Furthermore, according to this preparation route, while it is possible to separately prepare an erythroform substance and a threo-form substance, it is impossible to prepare an optically active substance. Thus, the final product prepared through the preparation route is a racemic substance. A pyrrole derivative having a physiological activity as HMG-CoA reductase inhibitor is only 2R-transform substance expressed by the formula (7), and optical isomers have no activity.
The above U.S. Pat. No. 5,003,080 also discloses preparation of an optically active substance. Namely, the above optically active nitrile compound (10) is prepared through the following route:
A carboxylic acid (19) derived from isoascorbic acid (18) according to a known method has one more carbon atom increased, using carbonyldiimidazole and a half ester of malonic acid, to prepare (20), followed by removing the protective group to obtain an alcohol (21).
This alcohol is stereoselectively reduced with triethylborane or methoxydiethylborane and then with sodium borohydride, at -78.degree. to -110.degree.
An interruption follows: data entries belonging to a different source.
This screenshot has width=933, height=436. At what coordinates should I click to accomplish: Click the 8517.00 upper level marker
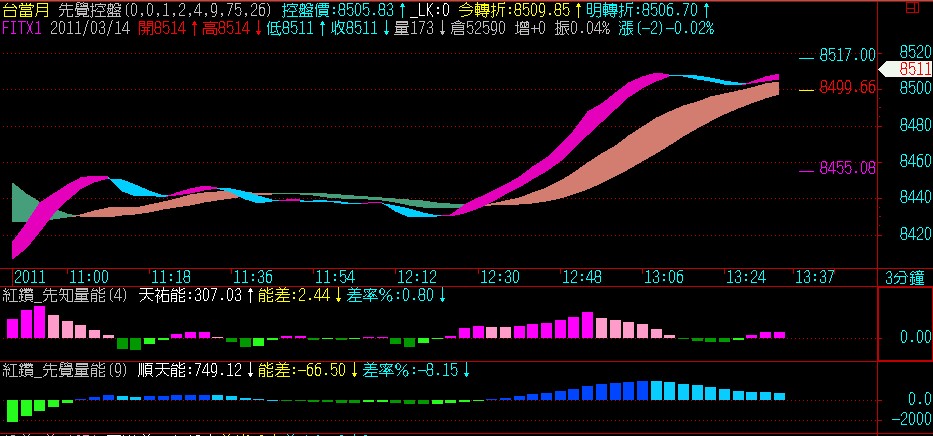846,55
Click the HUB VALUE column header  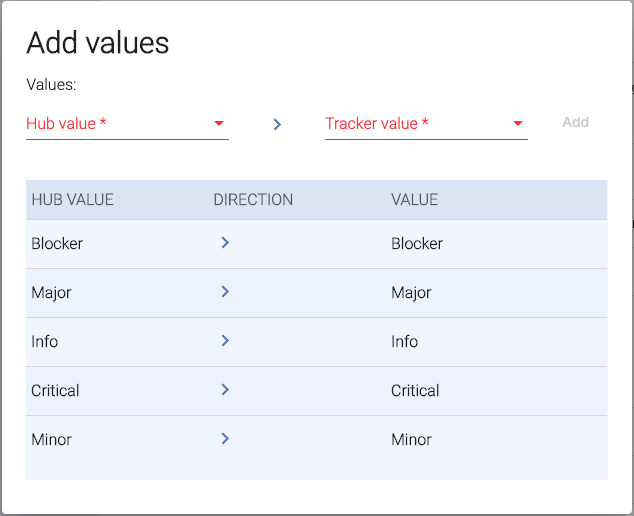72,200
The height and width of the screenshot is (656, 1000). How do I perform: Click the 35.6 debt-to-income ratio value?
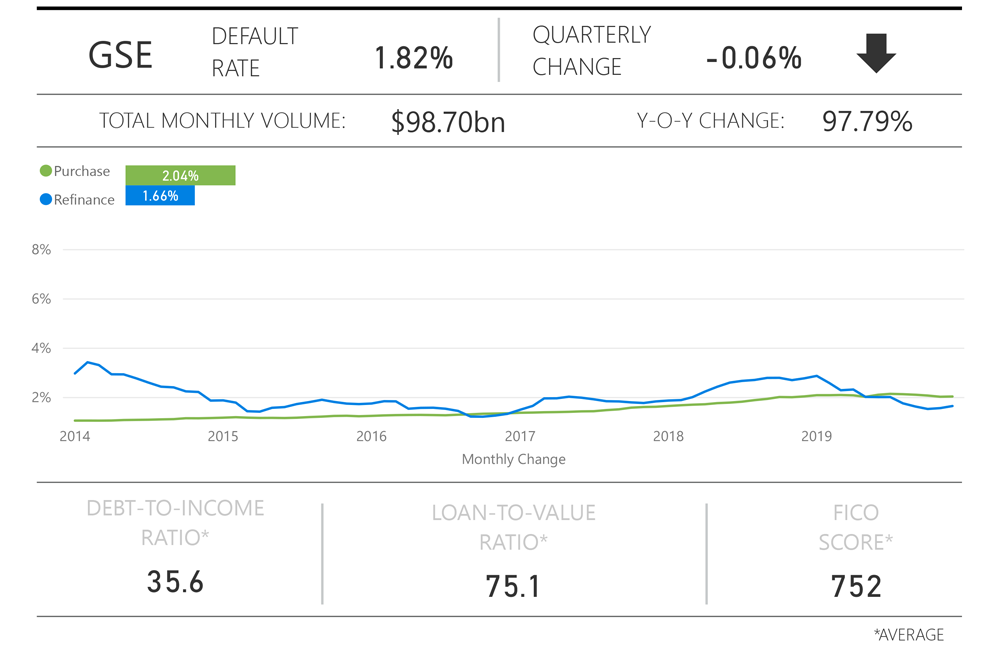(x=175, y=581)
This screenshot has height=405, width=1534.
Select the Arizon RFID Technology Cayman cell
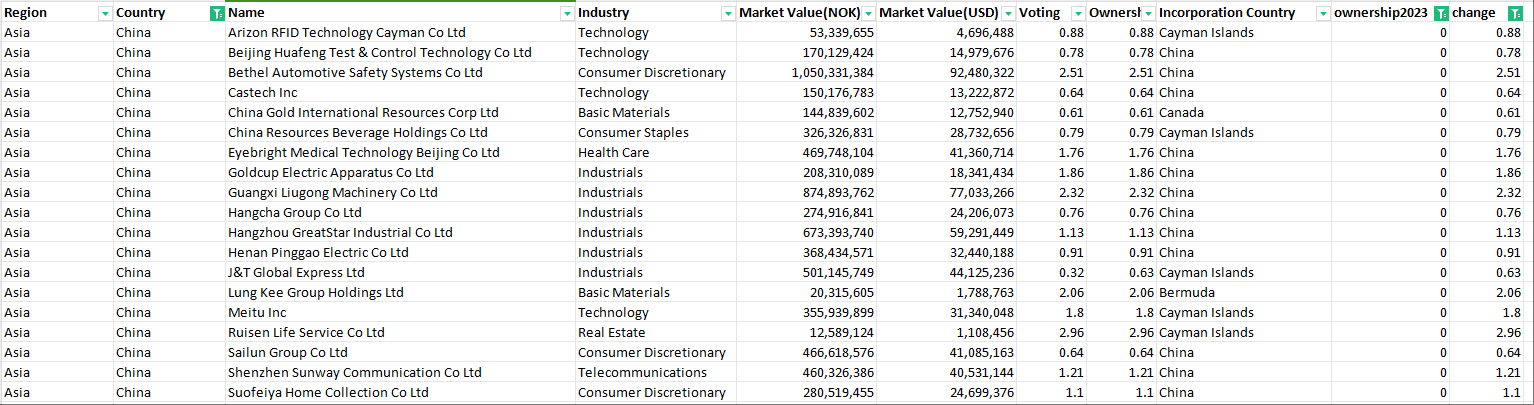coord(346,33)
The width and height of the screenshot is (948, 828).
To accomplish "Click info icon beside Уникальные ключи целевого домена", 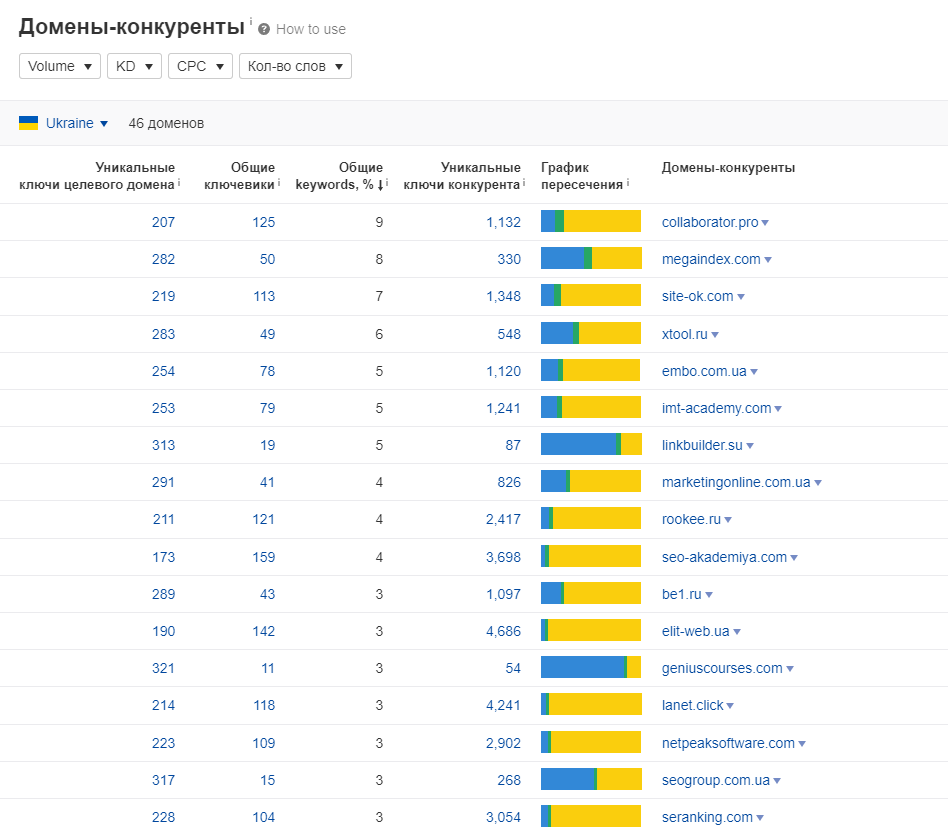I will (x=179, y=183).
C. preferably -100.degree. C., to obtain a diol (22), followed by protecting the hydroxyl groups with acetonide to obtain the above nitrile compound ( 10 ) . ##STR7##
However, the above process cannot be regarded as a commercially advantageous process, since conversions of the isoascorbic acid (18) into the carboxylic acid (19) requires a number of steps and reduction of the alcohol (21) requires an extremely low temperature (because no steroselectivity is exhibited at high temperatures).
Thus, a novel optically active compound equivalent to optically active nitrile compound (10) or easily convertible into (10), and a process for producing a novel optically active compound easily convertible into (10) under mild reaction conditions and commercially advantageously, have been required.
The present inventors have made extensive research in order to solve the above-mentioned problems, and as a result, have found a novel and useful optically active compound, i.e. an optically active erythro-1-alkanoyloxy-2,4-O-isopropylidene-2,4-dihydroxy-5-substituted pentane (1) of the present invention, equivalent to or easily converted into an optically active nitrile compound (10) as a raw material for preparing a pyrrole derivative (7) which is one of HMG-CoA reductase inhibitors, and a suitable and simple process for producing the compound of the present invention (1); thus the present invention has been completed.
As apparent from the foregoing, the object of the present invention is to provide the above-mentioned novel compound and a process for producing the same.